----- Source
The Durbin-Watson test tests lag 1 aka first order autocorrelation. A DW value of 2 indicates no autocorrelation. Our value of 1.9573 is very close to 2 with a p-value of 0.3675, indicating that there is very little autocorrelation. Negative AC implies that the model is underpredicting the next day and we swing from overestimating to under-estimating, which is a sign of “overcorrection” (model responds too strongly to recent errors). So it sounds like we overpredicted the stock market slightly with our model. Cute, just like most investors do.

Plotting my current residuals vs. lag 1 residuals, I see only the SLIGHTEST positive slope. This kinda makes sense because the previous day’s stock market performance might roll over into the next day.

The ACF plot does seem to show that there is some auto correlation in the lag residuals. Don’t totally know why.

The Ljung-Box test shows that while there does appear to be more autocorrelation after 10 days and then it climbs again, this isn’t statisticaly significant. Perhaps indicative of some weird trading behavior.
----------
----- Records supplied
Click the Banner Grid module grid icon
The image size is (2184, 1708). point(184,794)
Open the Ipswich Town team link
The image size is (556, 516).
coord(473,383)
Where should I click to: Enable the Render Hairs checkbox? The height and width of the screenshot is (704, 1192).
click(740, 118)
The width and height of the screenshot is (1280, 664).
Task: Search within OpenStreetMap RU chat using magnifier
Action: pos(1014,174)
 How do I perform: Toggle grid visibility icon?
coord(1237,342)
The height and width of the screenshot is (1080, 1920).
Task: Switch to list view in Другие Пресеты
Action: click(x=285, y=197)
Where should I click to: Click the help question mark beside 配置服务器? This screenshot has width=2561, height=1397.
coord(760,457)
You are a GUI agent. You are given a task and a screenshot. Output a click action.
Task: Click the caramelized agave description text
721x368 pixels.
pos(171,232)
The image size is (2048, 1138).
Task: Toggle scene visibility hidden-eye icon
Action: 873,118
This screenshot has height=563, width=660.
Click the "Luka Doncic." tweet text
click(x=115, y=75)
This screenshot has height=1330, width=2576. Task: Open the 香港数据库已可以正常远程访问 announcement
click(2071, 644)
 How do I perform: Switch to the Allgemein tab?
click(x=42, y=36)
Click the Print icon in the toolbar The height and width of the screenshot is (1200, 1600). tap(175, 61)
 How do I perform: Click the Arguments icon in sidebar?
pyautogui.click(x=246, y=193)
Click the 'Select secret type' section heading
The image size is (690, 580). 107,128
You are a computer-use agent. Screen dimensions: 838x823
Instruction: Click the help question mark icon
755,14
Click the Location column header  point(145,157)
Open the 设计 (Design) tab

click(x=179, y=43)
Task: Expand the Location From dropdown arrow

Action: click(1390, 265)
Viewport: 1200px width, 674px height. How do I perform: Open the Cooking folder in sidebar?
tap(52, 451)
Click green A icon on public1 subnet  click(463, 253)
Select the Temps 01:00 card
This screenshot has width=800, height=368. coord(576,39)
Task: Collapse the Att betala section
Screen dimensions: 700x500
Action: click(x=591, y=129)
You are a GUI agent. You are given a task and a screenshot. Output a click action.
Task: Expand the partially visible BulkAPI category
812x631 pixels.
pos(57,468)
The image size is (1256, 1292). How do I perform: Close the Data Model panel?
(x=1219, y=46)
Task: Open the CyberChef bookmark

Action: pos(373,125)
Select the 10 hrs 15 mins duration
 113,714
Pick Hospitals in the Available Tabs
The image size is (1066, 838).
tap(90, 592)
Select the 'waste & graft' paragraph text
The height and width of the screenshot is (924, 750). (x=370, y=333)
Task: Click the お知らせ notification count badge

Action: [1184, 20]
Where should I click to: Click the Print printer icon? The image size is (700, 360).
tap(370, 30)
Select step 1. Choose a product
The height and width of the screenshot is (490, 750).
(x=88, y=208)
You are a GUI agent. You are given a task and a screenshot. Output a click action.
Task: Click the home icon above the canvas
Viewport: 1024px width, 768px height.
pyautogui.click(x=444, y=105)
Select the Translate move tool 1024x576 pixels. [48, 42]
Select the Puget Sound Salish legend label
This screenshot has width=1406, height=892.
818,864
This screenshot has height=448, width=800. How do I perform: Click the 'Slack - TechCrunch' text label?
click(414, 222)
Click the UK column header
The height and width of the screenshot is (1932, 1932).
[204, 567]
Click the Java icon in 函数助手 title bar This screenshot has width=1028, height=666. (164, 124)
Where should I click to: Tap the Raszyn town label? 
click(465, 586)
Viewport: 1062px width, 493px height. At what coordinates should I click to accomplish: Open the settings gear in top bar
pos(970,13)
----------
**Complete the following**
a: According to the passage on autocorrelation, what p-value accompanies the Durbin-Watson value of 1.9573?
b: Quote the passage on autocorrelation from "The Durbin-Watson test" up to and including "totally know why.".
The items can be left aside.

**Answers for this exercise**
a: 0.3675

b:
The Durbin-Watson test tests lag 1 aka first order autocorrelation. A DW value of 2 indicates no autocorrelation. Our value of 1.9573 is very close to 2 with a p-value of 0.3675, indicating that there is very little autocorrelation. Negative AC implies that the model is underpredicting the next day and we swing from overestimating to under-estimating, which is a sign of “overcorrection” (model responds too strongly to recent errors). So it sounds like we overpredicted the stock market slightly with our model. Cute, just like most investors do.

Plotting my current residuals vs. lag 1 residuals, I see only the SLIGHTEST positive slope. This kinda makes sense because the previous day’s stock market performance might roll over into the next day.

The ACF plot does seem to show that there is some auto correlation in the lag residuals. Don’t totally know why.